I’ve seen ambitious before. But in the annals of human anthropology, this was new. Bold isn’t the word. Correct isn’t the word either. It makes one wonder what would make even such a really smart guy think he could suggest, beyond the confines or reason, science, logic and all things natural, what is clearly wrong.
Now the author is known to follow a Vegan diet. I really respect Vegans. I have quite a few vegetarian and Vegan friends. They sacrifice what is part of their rightful evolutionary diet for something greater.
I find this to be a higher, more spiritual choice. I also highly respect their love and respect of all animal life. I consider myself below these people in regard to their empathy for other species. They transcend a purely zoological outlook with a higher philosophy.

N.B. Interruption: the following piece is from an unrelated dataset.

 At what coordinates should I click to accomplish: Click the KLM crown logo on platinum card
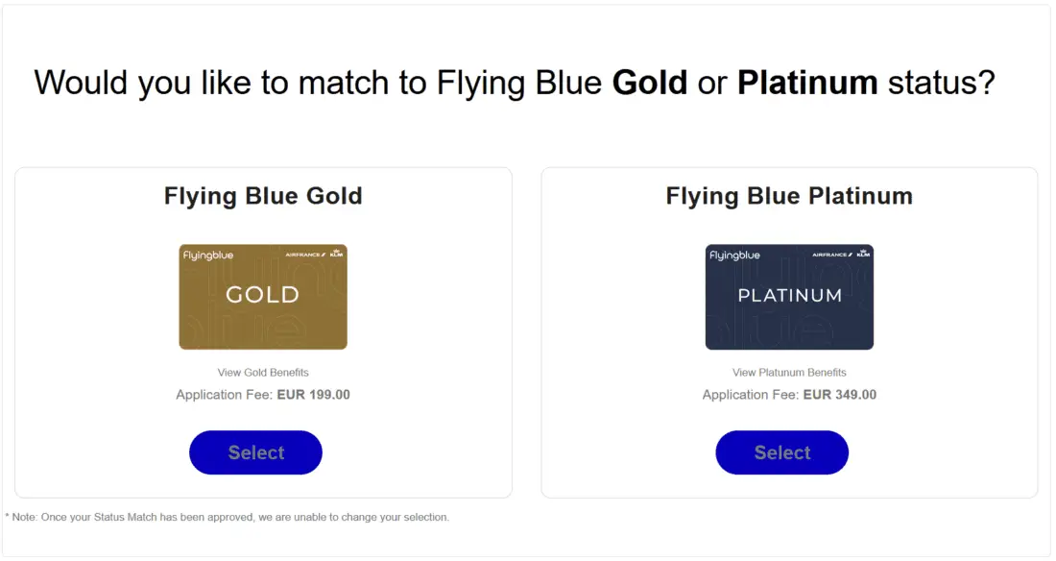(863, 254)
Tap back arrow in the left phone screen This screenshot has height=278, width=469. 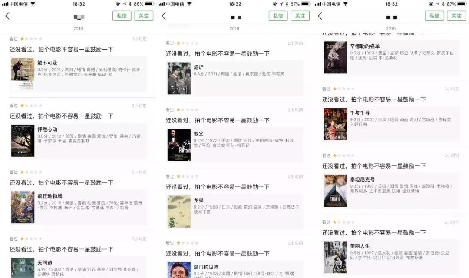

Regardless, that has nothing to do with what scientifically represents the healthiest diet for the human species to follow.
Mixing your spiritual beliefs with observational research and statistics in some kind of a bizarre literary cocktail in this instance does nothing for human health. It does create massive confusion. This is especially true because the misinformation is so well presented by such an intelligent doctor with such remarkable credentials. He should write another book on the apparent vulnerability of humans to contradict science and nature for the sake of one’s own personal opinions and ideology.
He would be the perfect test subject.
Is the book more than a little patronizing? Absolutely….at least that’s my humble opinion. But I value it immensely because the research is summarizes, inherently suggests that…
MILK AND MODERN, PROCESSED MEAT PRODUCTS ARE REALLY, REALLY BAD FOR US!